# Earthlink & MSN/Hotmail/Outlook/Live blocking email from TUG



## Makai Guy (Jul 14, 2016)

On July 13 we started receiving rejection notices from emails sent by the bulletin board to Earthlink and email addresses.  This affects all emails sent by the bulletin board to Earthlink accounts: 
notifications of private messages
emails from other users sent via the bbs
notifications of new posts to subscribed threads and forums
password reset requests
etc.
It is worth mentioning that our server is NOT on any of the major block lists maintained by various organizations for combating spam.

[*Note: The weekly TUG Newsletter is set from a different server and has not been affected, at least not so far.*]

On July 13 we submitted the request for getting the IP of our server unblocked according to Earthlink's instructions.  So far we are still receiving rejection notices from Earthlink.

Shortly after that, we started getting similar rejection notices from Microsoft-run email addresses at MSN, Hotmail, Outlook, and Live.com.

We've done everything we can do at our end.  If you are an email account at one of the above services, and if there is anything you can do to request that they unblock IP 69.16.236.4, it can't hurt.

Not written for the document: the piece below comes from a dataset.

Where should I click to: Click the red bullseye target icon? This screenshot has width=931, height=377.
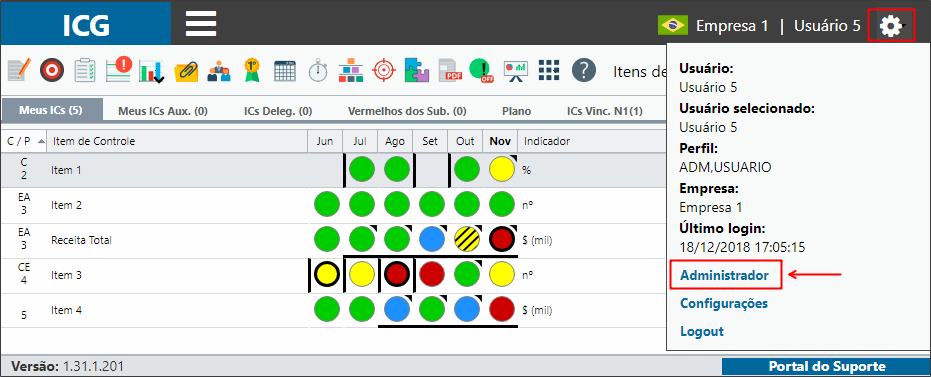point(52,71)
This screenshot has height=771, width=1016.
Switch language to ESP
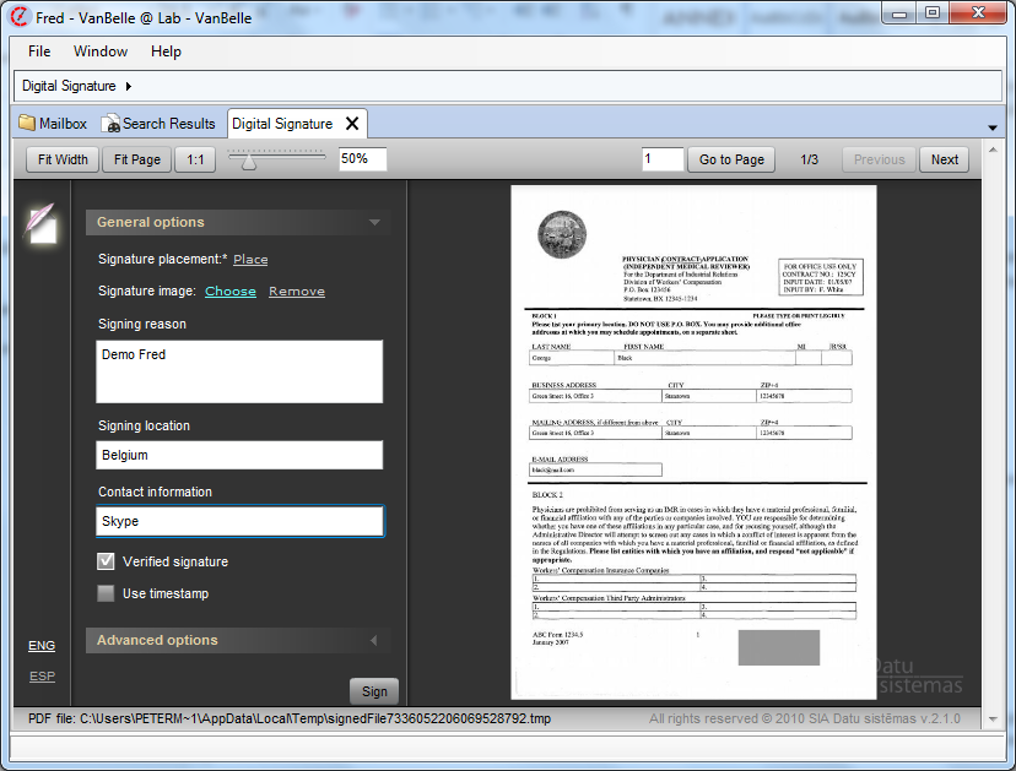(42, 677)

Meanwhile, if you have an email account with someone other than Earthlink, you might want to switch your bbs account to use that other address.  If you need help in doing this, please see this thread on the board re how to update the email address in your TUG BBS profile:
http://www.tugbbs.com/forums/showthread.php?t=21616


----------



## sefotuff93 (Jul 16, 2016)

Hi there,
I did not get your email last Saturday or this week. I have aol as my email address. Would this be the same problem as EarthLink?
Sheri


----------



## TUGBrian (Jul 16, 2016)

you might want to check your spam folder or filters on gmail if you mean the newsletter?

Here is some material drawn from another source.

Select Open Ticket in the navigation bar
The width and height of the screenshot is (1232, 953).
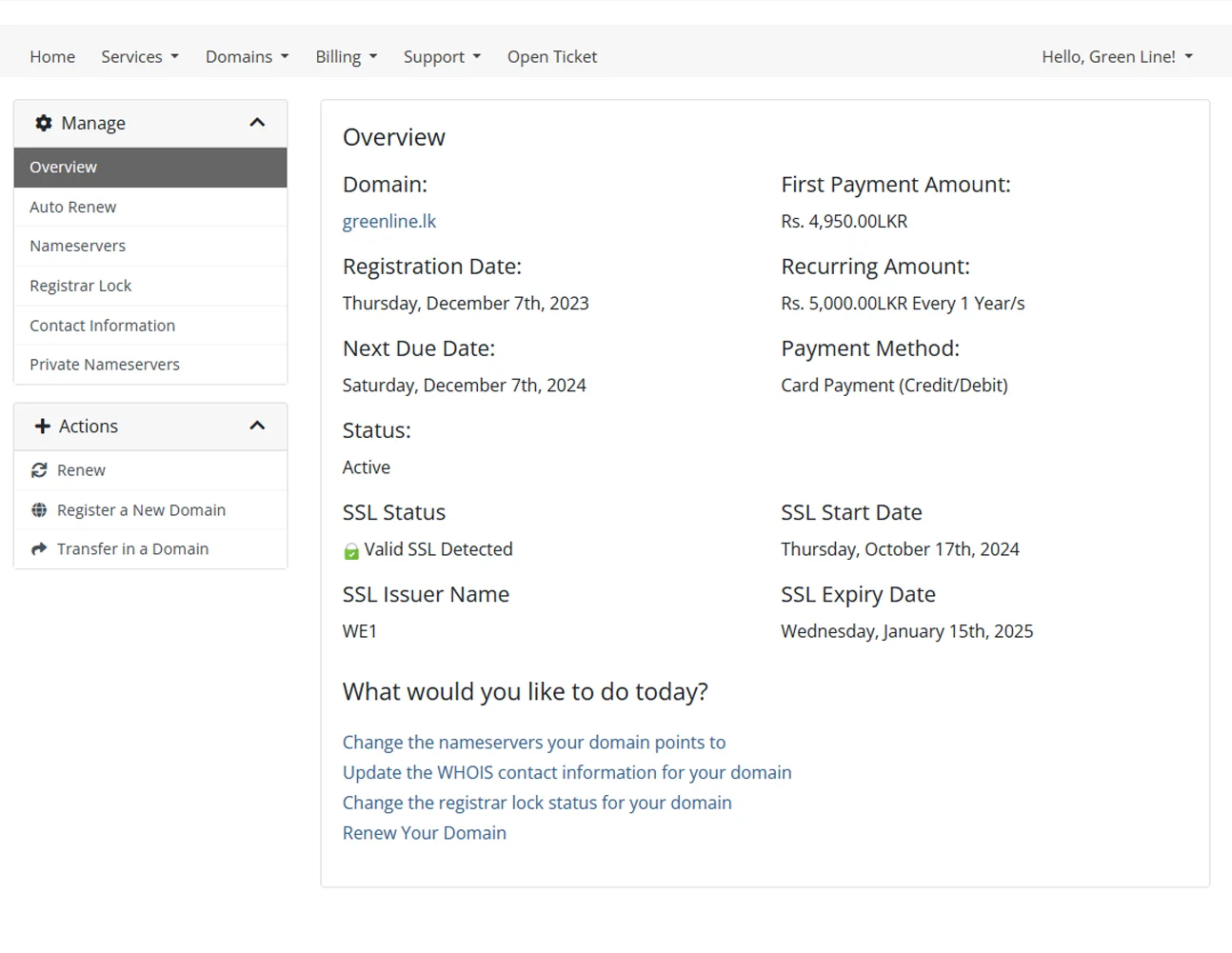[552, 57]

we show you were on the distribution list for both the last 2 newsletter emails.


----------



## TUGBrian (Jul 17, 2016)

update to this, this is also impacting MSN emails as well, we are starting to get a number of message delivery failed emails claiming we are on MSNs blacklist.

sadly we have members every week that instead of deleting emails (including the newsletter) they mark them as spam.  apparently when we get enough, they start blocking the IP address that the emails originate from.


----------



## TUGBrian (Jul 17, 2016)

mindspring.com hotmail.com and live.com also are actively blocking all TUG emails.


----------



## moonstone (Jul 19, 2016)

TUGBrian said:


> mindspring.com hotmail.com and live.com also are actively blocking all TUG emails.

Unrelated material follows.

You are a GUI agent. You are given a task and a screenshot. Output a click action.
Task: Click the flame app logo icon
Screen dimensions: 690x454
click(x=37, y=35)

I have a hotmail.com e-mail address & I received the newsletter last Saturday with no problems. 


~Diane


----------



## tschwa2 (Jul 19, 2016)

I did not receive PM notification from TUG today (hotmail.com) and I have never not received them in the past.  It did not show up in spam or inbox.


----------



## Elli (Jul 19, 2016)

I have Hotmail.com as well, and did receive the TUG Newsletter.    Elli


----------



## TUGBrian (Jul 19, 2016)

the newsletter is not sent from this server, and thus would not be subject to the email blocking issue...its actually sent by a 3rd party we pay to subscribe to for this very issue.

emails generated from the forum, or sent from @tug2.net are all actively being blocked by the above listed providers.

emails being blocked include:

any notification from the forums (private messages, new replies, password reminder/resets, private message notifications, as well as direct email sent thru the forum)

other emails being blocked would be:  new membership emails, membership renewal reminders, etc that come from tugadmin@tug2.net


best thing we can hope for is that the block wont last very long, we have already appealed to hotmail/live/msn/etc but have gotten no feedback...we would suggest anyone with an of htese emails send a support request asking that they remove the block from 69.16.236.4 so that mail will actually be delivered again.


----------



## TUGBrian (Jul 20, 2016)

scratch that, just got another email block reply from hotmail

fyi tschwa2, you have a private message...sorry that hotmail doesnt want to send you the notification email!


----------



## tschwa2 (Jul 20, 2016)

Got it , Thanks.  I usually check in twice a day or so and as soon as I log in I get any messages.  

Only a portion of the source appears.